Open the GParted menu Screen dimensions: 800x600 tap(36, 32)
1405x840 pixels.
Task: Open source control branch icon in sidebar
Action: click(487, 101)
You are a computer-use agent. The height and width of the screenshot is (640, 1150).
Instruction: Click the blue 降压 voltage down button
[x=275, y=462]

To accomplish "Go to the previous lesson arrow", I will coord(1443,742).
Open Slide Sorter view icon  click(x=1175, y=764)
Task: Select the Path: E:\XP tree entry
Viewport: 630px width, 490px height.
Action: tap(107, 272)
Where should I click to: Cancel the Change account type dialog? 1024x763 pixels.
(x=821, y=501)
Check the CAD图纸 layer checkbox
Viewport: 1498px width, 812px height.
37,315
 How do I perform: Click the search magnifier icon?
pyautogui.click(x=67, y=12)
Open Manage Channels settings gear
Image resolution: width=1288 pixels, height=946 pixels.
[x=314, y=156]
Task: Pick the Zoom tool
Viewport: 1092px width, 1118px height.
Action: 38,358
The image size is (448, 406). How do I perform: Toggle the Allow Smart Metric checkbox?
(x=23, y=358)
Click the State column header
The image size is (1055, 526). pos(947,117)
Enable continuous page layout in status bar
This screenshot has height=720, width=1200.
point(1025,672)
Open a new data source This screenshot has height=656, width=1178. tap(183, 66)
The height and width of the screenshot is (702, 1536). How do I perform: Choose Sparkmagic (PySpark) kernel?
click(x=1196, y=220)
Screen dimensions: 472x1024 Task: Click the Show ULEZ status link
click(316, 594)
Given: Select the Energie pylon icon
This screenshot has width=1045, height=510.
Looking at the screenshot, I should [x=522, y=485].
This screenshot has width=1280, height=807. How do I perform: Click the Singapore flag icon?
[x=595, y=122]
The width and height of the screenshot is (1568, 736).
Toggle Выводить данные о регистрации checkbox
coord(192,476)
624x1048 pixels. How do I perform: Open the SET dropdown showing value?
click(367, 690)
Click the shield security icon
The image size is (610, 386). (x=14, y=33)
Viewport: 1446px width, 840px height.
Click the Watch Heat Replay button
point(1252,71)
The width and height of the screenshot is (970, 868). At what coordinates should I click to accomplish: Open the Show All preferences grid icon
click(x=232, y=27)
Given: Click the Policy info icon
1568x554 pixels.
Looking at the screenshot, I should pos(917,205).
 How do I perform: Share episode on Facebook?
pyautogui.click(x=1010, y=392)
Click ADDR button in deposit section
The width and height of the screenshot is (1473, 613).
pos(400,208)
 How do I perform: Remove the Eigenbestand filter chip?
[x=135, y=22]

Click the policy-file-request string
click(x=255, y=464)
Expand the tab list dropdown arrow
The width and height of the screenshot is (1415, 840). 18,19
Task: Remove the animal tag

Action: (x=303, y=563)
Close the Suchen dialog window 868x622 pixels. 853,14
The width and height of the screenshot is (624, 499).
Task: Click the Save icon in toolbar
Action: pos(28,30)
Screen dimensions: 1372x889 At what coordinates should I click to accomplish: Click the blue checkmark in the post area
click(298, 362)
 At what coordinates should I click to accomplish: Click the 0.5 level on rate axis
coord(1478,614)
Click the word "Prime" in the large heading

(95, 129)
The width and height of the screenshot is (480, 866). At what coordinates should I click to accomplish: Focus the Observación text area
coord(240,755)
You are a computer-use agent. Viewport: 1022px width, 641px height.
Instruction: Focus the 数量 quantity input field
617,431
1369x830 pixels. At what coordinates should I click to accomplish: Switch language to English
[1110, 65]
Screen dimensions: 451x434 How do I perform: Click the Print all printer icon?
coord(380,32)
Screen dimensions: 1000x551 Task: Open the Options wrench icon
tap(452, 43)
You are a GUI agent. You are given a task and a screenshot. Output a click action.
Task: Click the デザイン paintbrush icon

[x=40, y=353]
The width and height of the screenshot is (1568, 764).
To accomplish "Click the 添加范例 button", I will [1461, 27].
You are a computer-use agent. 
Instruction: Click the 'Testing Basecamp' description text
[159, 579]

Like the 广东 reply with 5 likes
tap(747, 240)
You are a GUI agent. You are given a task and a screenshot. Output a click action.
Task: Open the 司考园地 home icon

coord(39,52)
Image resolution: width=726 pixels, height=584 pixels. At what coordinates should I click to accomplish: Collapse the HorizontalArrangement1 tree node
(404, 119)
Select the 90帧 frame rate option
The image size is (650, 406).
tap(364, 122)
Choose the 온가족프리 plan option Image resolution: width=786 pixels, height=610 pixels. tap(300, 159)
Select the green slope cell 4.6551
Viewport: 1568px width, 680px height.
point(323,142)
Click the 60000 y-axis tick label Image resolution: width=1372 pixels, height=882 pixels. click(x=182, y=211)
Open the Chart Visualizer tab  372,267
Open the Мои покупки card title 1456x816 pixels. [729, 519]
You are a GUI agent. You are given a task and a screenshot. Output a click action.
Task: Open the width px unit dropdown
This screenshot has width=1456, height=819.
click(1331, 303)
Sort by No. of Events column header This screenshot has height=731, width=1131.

Written request: Copy out the items from the start through the line containing "[x=275, y=462]", reproducing each line unchanged.

Finished answer:
Open the GParted menu Screen dimensions: 800x600 tap(36, 32)
1405x840 pixels.
Task: Open source control branch icon in sidebar
Action: click(487, 101)
You are a computer-use agent. The height and width of the screenshot is (640, 1150).
Instruction: Click the blue 降压 voltage down button
[x=275, y=462]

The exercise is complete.